Circumcised and uncircumcised men are sensitive in the same parts of the penis and under the same types of stimulation, according to a study published online December 24, 2015, in the Journal of Urology.
The study took 62 men between the ages of 18 and 37 – 30 circumcised and 32 intact – and asked them to perform a number of tests to assess sensitivity in that area.
Rather than look at touch thresholds (like in previous studies on the subject), these assessors asked their participants to measure touch and pain thresholds, as well as the ability to detect warmth and heat in comparison to their forearm. Four different points on the men’s penises were also put to the sensory test.
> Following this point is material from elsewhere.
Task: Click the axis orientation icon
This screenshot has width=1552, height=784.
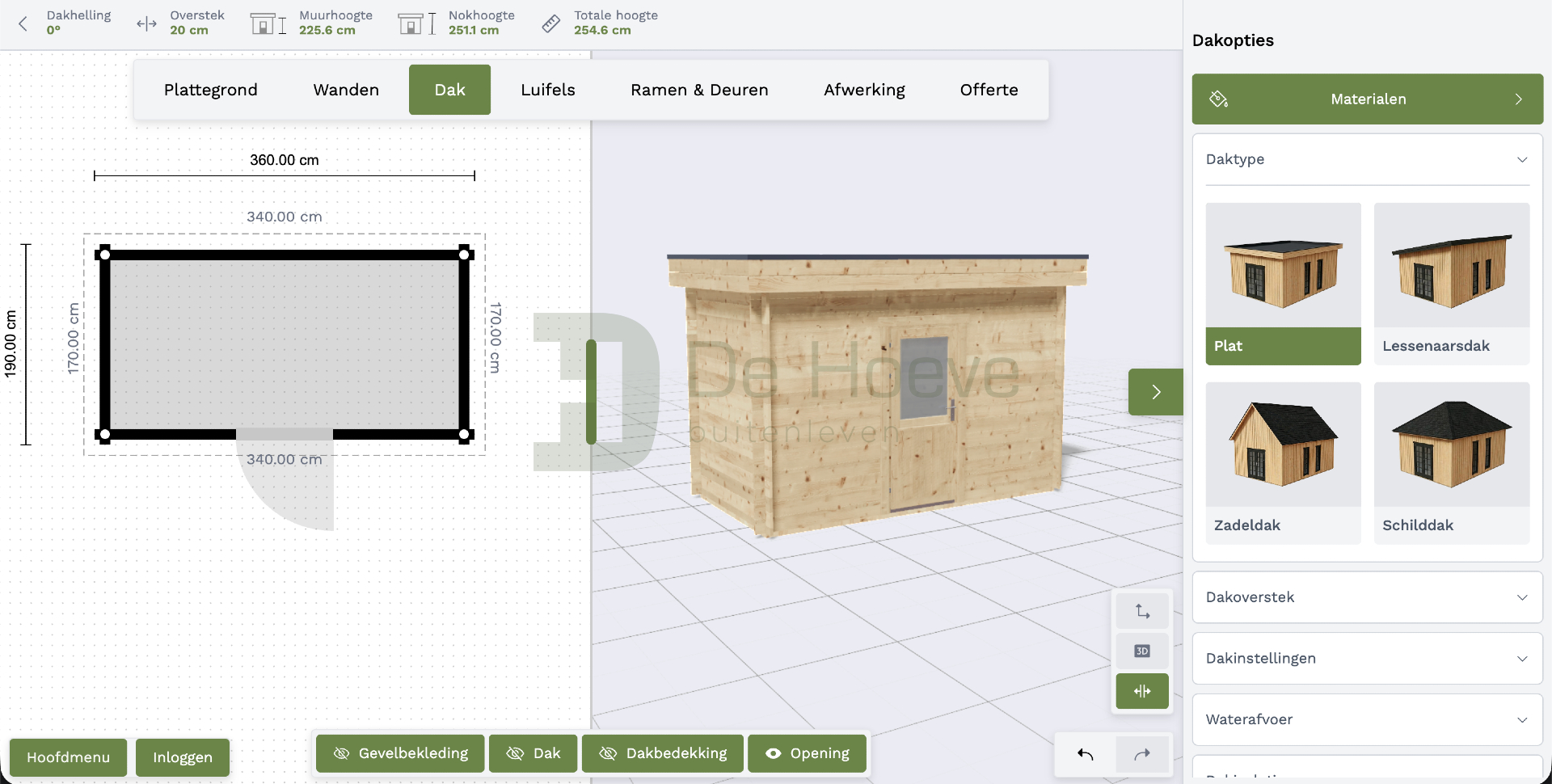Action: pyautogui.click(x=1142, y=611)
The findings from the research suggest men who are circumcised are not suffering from a lack of sensitivity in that area as the foreskin is no longer believed to be the most sensitive area of the penis.
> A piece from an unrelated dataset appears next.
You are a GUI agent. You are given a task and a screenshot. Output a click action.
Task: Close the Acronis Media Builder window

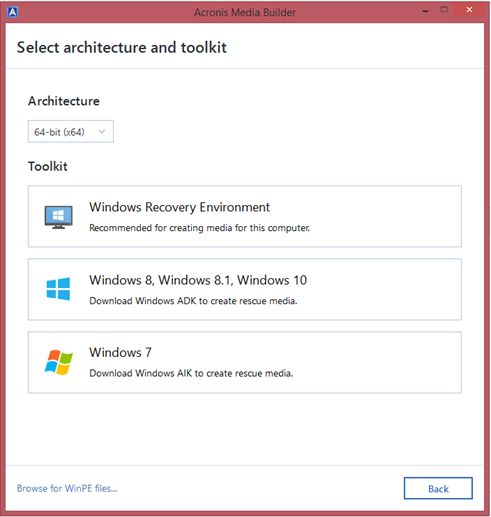469,10
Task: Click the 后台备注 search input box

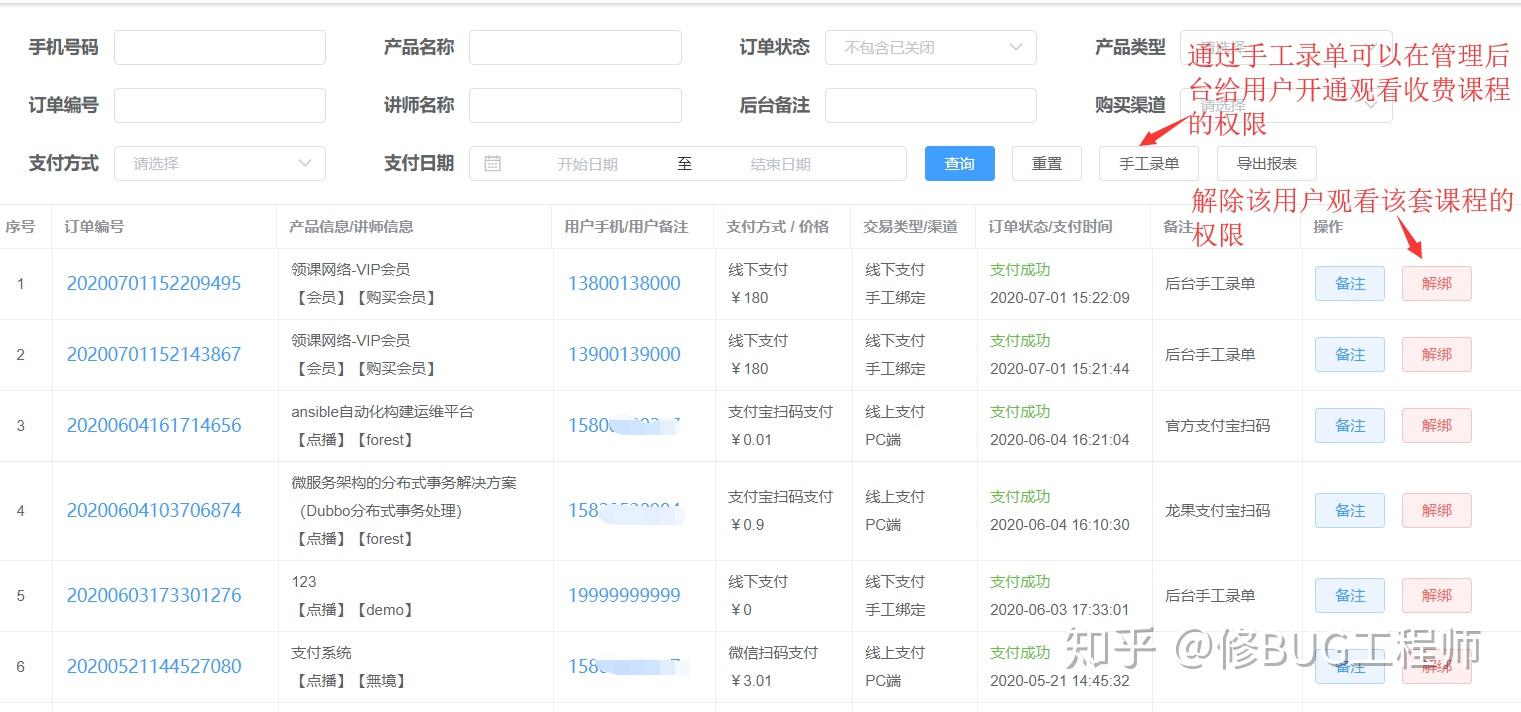Action: pos(930,105)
Other areas, such as the glans penis (the tip) and shaft were more sensitive to pain stimuli than the forearm, suggesting circumcision does not appear to remove the most sensitive part of the penis.
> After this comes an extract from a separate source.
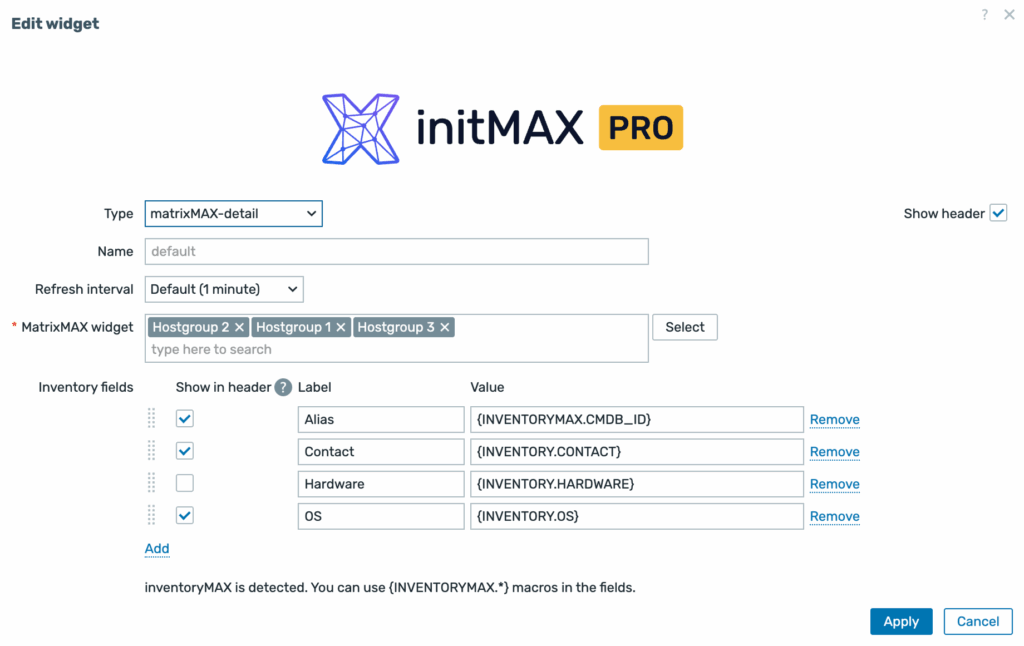Remove the Hostgroup 1 tag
The findings, factored in with what we already know about circumcision having an effect on reducing sexually transmitted infection, has seen the American Academy of Pediatrics come out to support the routine circumcision of newborn boys
The Canadian Pediatric Society remains not in favour.
The researchers also measured sexual function in their research participants. Looking at 15 different elements of men’s sexual functioning, including intercourse satisfaction, ability to orgasm, sexual desire, and overall satisfaction, they noticed no difference between the two groups of men.
Research leader Jennifer Bossio, from Queen’s University in Ontario, Canada, said:
“Methodology and results form this study build on previous research and imply that if sexual functioning is related to circumcision status, this relationship is not likely the result of decreased penile sensitivity stemming from neonatal circumcision.”